◆ AIM OF THE EXERCISE
Could you retype the rows from the line containing "You are a GUI" through the line containing "Click the Общий", both included, without the pictures?

◆ RECORDED INFORMATION

※ ※ ※

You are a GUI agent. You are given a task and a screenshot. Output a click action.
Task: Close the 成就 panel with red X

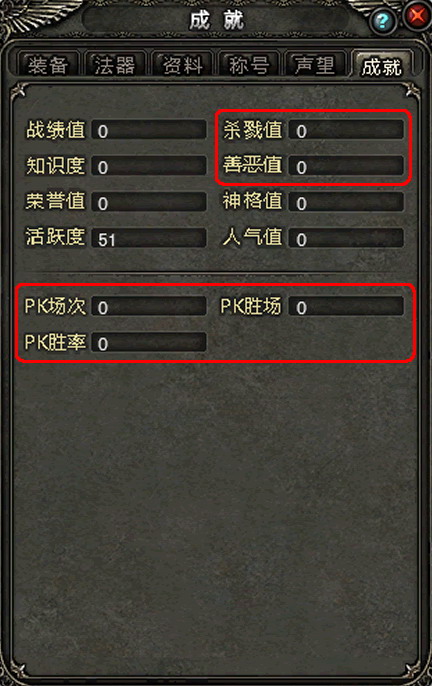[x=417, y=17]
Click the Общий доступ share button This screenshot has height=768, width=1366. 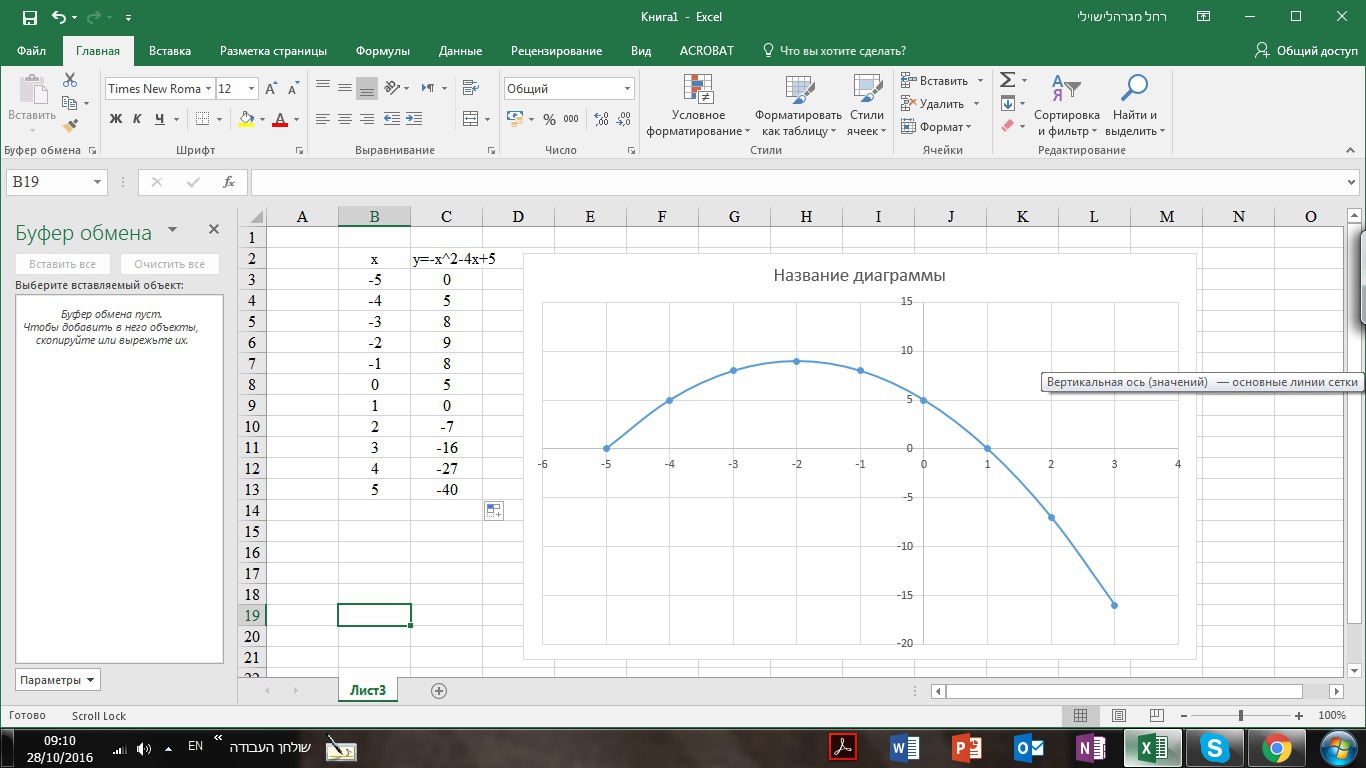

※ ※ ※

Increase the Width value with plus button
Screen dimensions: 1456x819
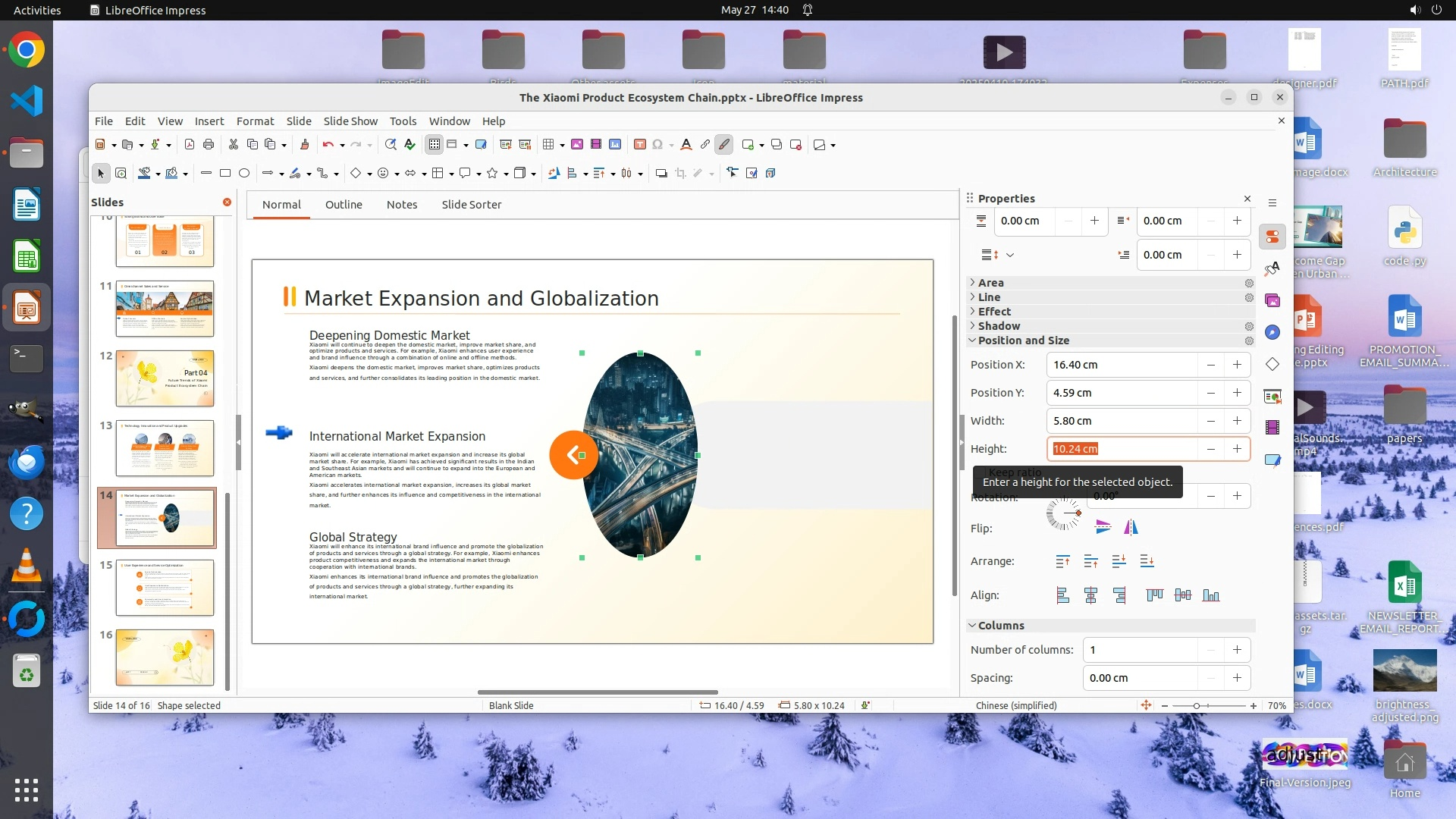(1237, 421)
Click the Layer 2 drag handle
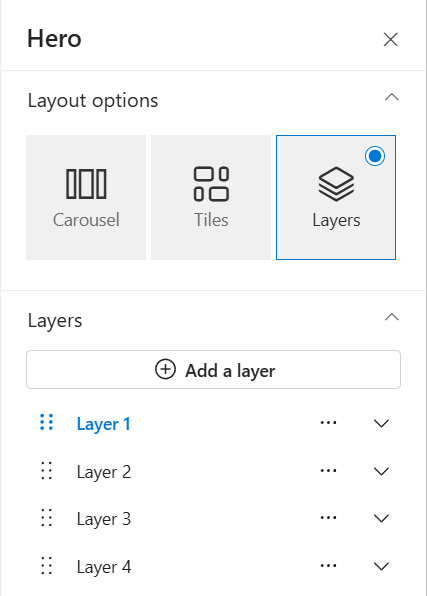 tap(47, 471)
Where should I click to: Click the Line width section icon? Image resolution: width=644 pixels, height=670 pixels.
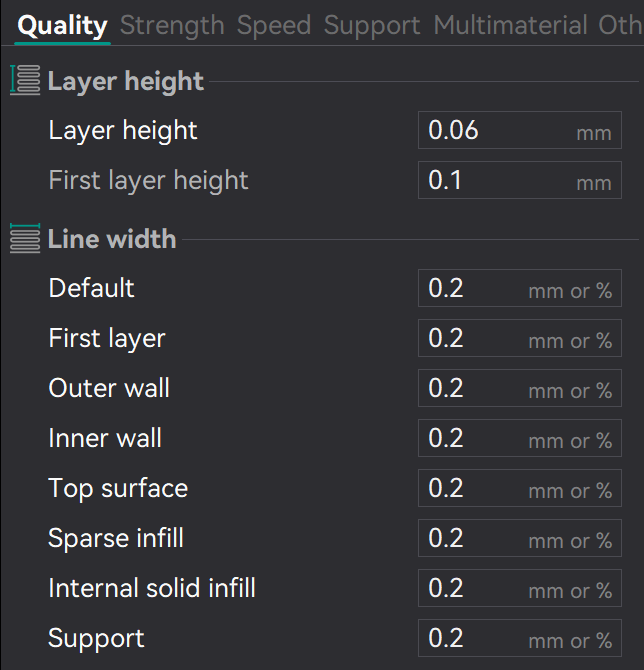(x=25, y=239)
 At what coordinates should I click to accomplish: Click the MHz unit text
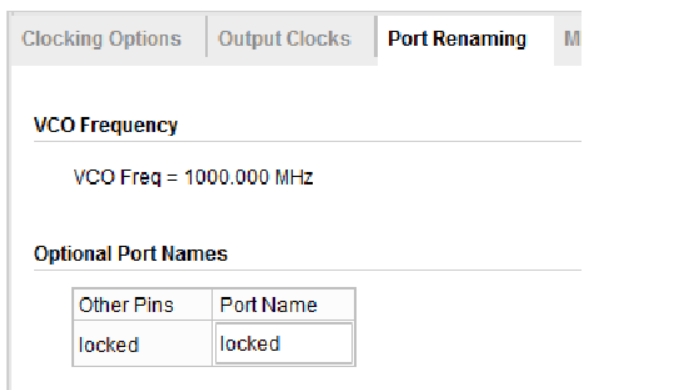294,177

※ ※ ※

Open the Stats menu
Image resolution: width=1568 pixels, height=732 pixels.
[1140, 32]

※ ※ ※

◆ RESULT OF THE EXERCISE
You are a GUI agent. You are given a task and a screenshot. Output a click action.
Task: Close the 成就 panel with red X

[x=417, y=17]
Click the Общий доступ share button This screenshot has height=768, width=1366. 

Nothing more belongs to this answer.